How to tell if Energy is Conserved from the Lagrangian?

[penguin46]

Homework Statement

When attempting to determine if energy is conserved by looking at the Lagrangian for a system, one must differentiate wrt time to determine if the Lagrangian is constant in time. When doing this, does one take a partial time derivative or a total time derivative?

Relevant Equations

Lagrangian, Lagrangian equations of motion, multivariable chain rule

I am fairly certain that the answer here is to differentiate partially with respect to time rather than fully. In Landau and Lifshitz' proof of energy conservation one of the hypotheses is that the partial of L wrt time is zero. Am I on the right track?

 

[ergospherical]

That’s right, yes. It’s an example of the Beltrami identity, whereby independence of the Lagrangian with respect to the independent variable implies a first integral (in this case the energy).

 

[PeroK]

Homework Statement:: When attempting to determine if energy is conserved by looking at the Lagrangian for a system, one must differentiate wrt time to determine if the Lagrangian is constant in time. When doing this, does one take a partial time derivative or a total time derivative?
Relevant Equations:: Lagrangian, Lagrangian equations of motion, multivariable chain rule

I am fairly certain that the answer here is to differentiate partially with respect to time rather than fully. In Landau and Lifshitz' proof of energy conservation one of the hypotheses is that the partial of L wrt time is zero. Am I on the right track?

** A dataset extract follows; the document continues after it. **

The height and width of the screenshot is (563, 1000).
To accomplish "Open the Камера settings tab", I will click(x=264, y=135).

To analyse the Lagrangian itself, we consider it an abstract function of independent variables. If (as an abstract function) it is independent of $t$, then energy is conserved. That means taking the "partial" derivative.

To perform a "total" derivative, we would have to take the other (no-longer-independent) variables as functions of $t$. To do that we would have to consider the Lagrangian as a time-dependent quantity that we calculate along a curve, say.

There's an important distinction between the roles of the Lagrangian in these two aspects of Lagrangian mechanics.